◆ Task statement ◆
Write the listing out once more, with every line exactly as it stands.

(Records for the exercise Opens)

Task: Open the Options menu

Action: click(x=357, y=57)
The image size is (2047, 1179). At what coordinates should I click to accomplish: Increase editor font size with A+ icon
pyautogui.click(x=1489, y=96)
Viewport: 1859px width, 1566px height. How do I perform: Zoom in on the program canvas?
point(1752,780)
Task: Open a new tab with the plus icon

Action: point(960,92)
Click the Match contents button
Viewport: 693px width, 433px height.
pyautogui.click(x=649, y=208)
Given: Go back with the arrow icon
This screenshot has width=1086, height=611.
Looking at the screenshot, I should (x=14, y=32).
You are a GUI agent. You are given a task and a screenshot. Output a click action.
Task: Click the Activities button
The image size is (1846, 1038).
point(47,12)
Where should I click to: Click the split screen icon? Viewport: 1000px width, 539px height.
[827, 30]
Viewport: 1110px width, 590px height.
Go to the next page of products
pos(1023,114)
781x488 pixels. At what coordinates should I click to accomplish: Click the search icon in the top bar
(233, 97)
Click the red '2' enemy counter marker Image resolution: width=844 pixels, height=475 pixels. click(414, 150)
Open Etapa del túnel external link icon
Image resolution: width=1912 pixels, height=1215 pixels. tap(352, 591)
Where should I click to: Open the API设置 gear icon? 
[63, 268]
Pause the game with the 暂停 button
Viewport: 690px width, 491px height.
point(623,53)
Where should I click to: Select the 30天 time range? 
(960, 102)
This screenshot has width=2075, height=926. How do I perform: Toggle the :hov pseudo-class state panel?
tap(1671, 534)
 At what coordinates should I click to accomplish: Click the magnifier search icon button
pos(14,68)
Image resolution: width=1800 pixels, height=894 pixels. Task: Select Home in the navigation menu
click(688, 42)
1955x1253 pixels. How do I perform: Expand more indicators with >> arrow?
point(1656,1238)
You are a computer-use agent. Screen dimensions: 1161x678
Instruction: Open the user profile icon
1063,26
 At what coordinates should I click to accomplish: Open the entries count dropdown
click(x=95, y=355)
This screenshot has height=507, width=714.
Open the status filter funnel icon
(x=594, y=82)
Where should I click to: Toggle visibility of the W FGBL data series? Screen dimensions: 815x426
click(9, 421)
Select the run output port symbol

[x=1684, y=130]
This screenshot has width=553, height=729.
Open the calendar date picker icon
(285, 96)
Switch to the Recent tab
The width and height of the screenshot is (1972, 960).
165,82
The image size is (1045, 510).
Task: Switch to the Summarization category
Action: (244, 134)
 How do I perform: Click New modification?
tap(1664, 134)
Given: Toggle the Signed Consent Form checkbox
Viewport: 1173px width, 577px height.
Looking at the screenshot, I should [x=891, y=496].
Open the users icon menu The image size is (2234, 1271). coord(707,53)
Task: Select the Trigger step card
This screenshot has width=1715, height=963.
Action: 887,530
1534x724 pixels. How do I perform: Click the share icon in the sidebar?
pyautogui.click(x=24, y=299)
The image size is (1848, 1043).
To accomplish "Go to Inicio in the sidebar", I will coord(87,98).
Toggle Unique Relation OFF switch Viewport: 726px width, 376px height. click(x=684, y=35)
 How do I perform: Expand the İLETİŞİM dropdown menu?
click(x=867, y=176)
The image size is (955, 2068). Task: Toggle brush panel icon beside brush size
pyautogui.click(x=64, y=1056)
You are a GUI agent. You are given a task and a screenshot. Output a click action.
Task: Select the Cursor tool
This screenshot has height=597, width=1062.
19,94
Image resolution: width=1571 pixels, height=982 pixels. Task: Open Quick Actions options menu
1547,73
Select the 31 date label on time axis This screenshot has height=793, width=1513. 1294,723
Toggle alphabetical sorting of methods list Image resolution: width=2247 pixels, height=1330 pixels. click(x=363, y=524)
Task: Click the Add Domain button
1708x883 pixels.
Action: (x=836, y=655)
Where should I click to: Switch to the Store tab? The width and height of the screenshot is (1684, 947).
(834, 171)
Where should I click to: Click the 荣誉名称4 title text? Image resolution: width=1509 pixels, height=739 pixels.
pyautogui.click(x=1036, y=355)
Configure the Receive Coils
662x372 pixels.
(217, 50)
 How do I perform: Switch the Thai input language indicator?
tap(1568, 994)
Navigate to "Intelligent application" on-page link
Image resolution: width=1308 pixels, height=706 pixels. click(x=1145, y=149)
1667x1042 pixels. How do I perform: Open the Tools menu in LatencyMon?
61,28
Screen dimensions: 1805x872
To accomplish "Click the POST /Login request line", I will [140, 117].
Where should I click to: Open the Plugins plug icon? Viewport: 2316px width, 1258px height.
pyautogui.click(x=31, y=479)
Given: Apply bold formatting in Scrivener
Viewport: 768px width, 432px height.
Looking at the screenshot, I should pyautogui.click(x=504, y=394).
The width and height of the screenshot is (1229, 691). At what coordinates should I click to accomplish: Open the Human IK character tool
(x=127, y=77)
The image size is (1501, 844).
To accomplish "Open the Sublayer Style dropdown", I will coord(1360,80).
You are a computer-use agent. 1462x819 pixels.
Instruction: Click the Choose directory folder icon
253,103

(Records for the exercise Closes)

◆ Finished task ◆
Task: Open the Options menu

Action: click(x=357, y=57)
The image size is (2047, 1179). At what coordinates should I click to accomplish: Increase editor font size with A+ icon
pyautogui.click(x=1489, y=96)
Viewport: 1859px width, 1566px height. How do I perform: Zoom in on the program canvas?
point(1752,780)
Task: Open a new tab with the plus icon

Action: point(960,92)
Click the Match contents button
Viewport: 693px width, 433px height.
pyautogui.click(x=649, y=208)
Given: Go back with the arrow icon
This screenshot has width=1086, height=611.
Looking at the screenshot, I should (x=14, y=32).
You are a GUI agent. You are given a task and a screenshot. Output a click action.
Task: Click the Activities button
The image size is (1846, 1038).
point(47,12)
Where should I click to: Click the split screen icon? Viewport: 1000px width, 539px height.
[827, 30]
Viewport: 1110px width, 590px height.
Go to the next page of products
pos(1023,114)
781x488 pixels. At what coordinates should I click to accomplish: Click the search icon in the top bar
(233, 97)
Click the red '2' enemy counter marker Image resolution: width=844 pixels, height=475 pixels. click(414, 150)
Open Etapa del túnel external link icon
Image resolution: width=1912 pixels, height=1215 pixels. tap(352, 591)
Where should I click to: Open the API设置 gear icon? 
[63, 268]
Pause the game with the 暂停 button
Viewport: 690px width, 491px height.
point(623,53)
Where should I click to: Select the 30天 time range? 
(960, 102)
This screenshot has width=2075, height=926. How do I perform: Toggle the :hov pseudo-class state panel?
tap(1671, 534)
 At what coordinates should I click to accomplish: Click the magnifier search icon button
pos(14,68)
Image resolution: width=1800 pixels, height=894 pixels. Task: Select Home in the navigation menu
click(688, 42)
1955x1253 pixels. How do I perform: Expand more indicators with >> arrow?
point(1656,1238)
You are a computer-use agent. Screen dimensions: 1161x678
Instruction: Open the user profile icon
1063,26
 At what coordinates should I click to accomplish: Open the entries count dropdown
click(x=95, y=355)
This screenshot has height=507, width=714.
Open the status filter funnel icon
(x=594, y=82)
Where should I click to: Toggle visibility of the W FGBL data series? Screen dimensions: 815x426
click(9, 421)
Select the run output port symbol

[x=1684, y=130]
This screenshot has width=553, height=729.
Open the calendar date picker icon
(285, 96)
Switch to the Recent tab
The width and height of the screenshot is (1972, 960).
165,82
The image size is (1045, 510).
Task: Switch to the Summarization category
Action: (244, 134)
 How do I perform: Click New modification?
tap(1664, 134)
Given: Toggle the Signed Consent Form checkbox
Viewport: 1173px width, 577px height.
Looking at the screenshot, I should [x=891, y=496].
Open the users icon menu The image size is (2234, 1271). coord(707,53)
Task: Select the Trigger step card
This screenshot has width=1715, height=963.
Action: 887,530
1534x724 pixels. How do I perform: Click the share icon in the sidebar?
pyautogui.click(x=24, y=299)
The image size is (1848, 1043).
To accomplish "Go to Inicio in the sidebar", I will coord(87,98).
Toggle Unique Relation OFF switch Viewport: 726px width, 376px height. click(x=684, y=35)
 How do I perform: Expand the İLETİŞİM dropdown menu?
click(x=867, y=176)
The image size is (955, 2068). Task: Toggle brush panel icon beside brush size
pyautogui.click(x=64, y=1056)
You are a GUI agent. You are given a task and a screenshot. Output a click action.
Task: Select the Cursor tool
This screenshot has height=597, width=1062.
19,94
Image resolution: width=1571 pixels, height=982 pixels. Task: Open Quick Actions options menu
1547,73
Select the 31 date label on time axis This screenshot has height=793, width=1513. 1294,723
Toggle alphabetical sorting of methods list Image resolution: width=2247 pixels, height=1330 pixels. click(x=363, y=524)
Task: Click the Add Domain button
1708x883 pixels.
Action: (x=836, y=655)
Where should I click to: Switch to the Store tab? The width and height of the screenshot is (1684, 947).
(834, 171)
Where should I click to: Click the 荣誉名称4 title text? Image resolution: width=1509 pixels, height=739 pixels.
pyautogui.click(x=1036, y=355)
Configure the Receive Coils
662x372 pixels.
(217, 50)
 How do I perform: Switch the Thai input language indicator?
tap(1568, 994)
Navigate to "Intelligent application" on-page link
Image resolution: width=1308 pixels, height=706 pixels. click(x=1145, y=149)
1667x1042 pixels. How do I perform: Open the Tools menu in LatencyMon?
61,28
Screen dimensions: 1805x872
To accomplish "Click the POST /Login request line", I will [140, 117].
Where should I click to: Open the Plugins plug icon? Viewport: 2316px width, 1258px height.
pyautogui.click(x=31, y=479)
Given: Apply bold formatting in Scrivener
Viewport: 768px width, 432px height.
Looking at the screenshot, I should pyautogui.click(x=504, y=394).
The width and height of the screenshot is (1229, 691). At what coordinates should I click to accomplish: Open the Human IK character tool
(x=127, y=77)
The image size is (1501, 844).
To accomplish "Open the Sublayer Style dropdown", I will coord(1360,80).
You are a computer-use agent. 1462x819 pixels.
Instruction: Click the Choose directory folder icon
253,103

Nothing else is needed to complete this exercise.